La domanda che la filiera si pone è se i CAM resteranno confinati al pubblico. I segnali del 2026 indicano una diffusione progressiva: i grandi interventi privati di riqualificazione, le operazioni immobiliari con certificazioni di sostenibilità e i progetti finanziati da investitori istituzionali adottano volontariamente requisiti equivalenti, perché il valore di mercato di un edificio conforme cresce e quello di un edificio energivoro e non circolare scende.

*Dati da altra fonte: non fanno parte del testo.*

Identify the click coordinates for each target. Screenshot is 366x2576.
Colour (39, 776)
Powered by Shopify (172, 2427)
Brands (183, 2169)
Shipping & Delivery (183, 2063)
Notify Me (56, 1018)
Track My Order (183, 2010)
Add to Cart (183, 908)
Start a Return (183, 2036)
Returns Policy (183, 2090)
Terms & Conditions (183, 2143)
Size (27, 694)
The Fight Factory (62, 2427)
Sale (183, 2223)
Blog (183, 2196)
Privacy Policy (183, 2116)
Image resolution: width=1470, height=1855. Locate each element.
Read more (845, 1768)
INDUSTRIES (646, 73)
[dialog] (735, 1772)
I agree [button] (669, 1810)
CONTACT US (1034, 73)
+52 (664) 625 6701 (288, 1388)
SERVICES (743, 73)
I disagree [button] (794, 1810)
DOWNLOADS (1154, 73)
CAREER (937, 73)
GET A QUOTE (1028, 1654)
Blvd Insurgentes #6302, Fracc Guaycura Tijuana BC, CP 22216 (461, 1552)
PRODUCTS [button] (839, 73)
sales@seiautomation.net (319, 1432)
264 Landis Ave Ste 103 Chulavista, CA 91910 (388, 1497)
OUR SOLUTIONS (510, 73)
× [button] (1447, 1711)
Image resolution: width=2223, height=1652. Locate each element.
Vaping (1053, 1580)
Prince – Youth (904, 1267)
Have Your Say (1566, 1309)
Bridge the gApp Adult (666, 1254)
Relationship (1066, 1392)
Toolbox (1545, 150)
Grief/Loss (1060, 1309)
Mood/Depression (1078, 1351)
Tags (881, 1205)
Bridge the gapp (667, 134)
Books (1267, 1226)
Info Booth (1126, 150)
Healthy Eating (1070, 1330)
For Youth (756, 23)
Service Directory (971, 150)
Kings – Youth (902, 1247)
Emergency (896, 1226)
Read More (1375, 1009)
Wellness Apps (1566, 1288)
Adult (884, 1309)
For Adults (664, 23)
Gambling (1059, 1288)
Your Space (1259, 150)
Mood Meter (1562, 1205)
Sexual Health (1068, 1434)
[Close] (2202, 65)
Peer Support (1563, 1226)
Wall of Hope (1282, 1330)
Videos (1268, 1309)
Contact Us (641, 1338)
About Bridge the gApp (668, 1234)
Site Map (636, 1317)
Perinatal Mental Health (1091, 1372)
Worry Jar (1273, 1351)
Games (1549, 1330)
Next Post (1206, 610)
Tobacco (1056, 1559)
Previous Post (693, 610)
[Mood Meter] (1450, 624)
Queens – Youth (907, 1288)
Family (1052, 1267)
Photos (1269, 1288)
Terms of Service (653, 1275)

Sul piano normativo, la direttiva Case Green e la revisione delle regole sui prodotti da costruzione a livello europeo spingono verso requisiti ambientali di prodotto sempre più vincolanti per tutti, non solo per chi vende alla pubblica amministrazione. Le dichiarazioni di prestazione ambientale stanno diventando parte integrante della documentazione di prodotto, e la tracciabilità digitale dei materiali — il cosiddetto passaporto dei prodotti da costruzione — è la frontiera su cui Bruxelles lavora.

Per imprese e studi la conclusione operativa è semplice: conviene costruire subito la competenza CAM, anche se il proprio mercato è privato. Le gare pubbliche la richiedono oggi; il mercato la premierà domani; e la curva di apprendimento — fornitori, certificati, gestione rifiuti, documentazione — non si improvvisa alla prima gara persa.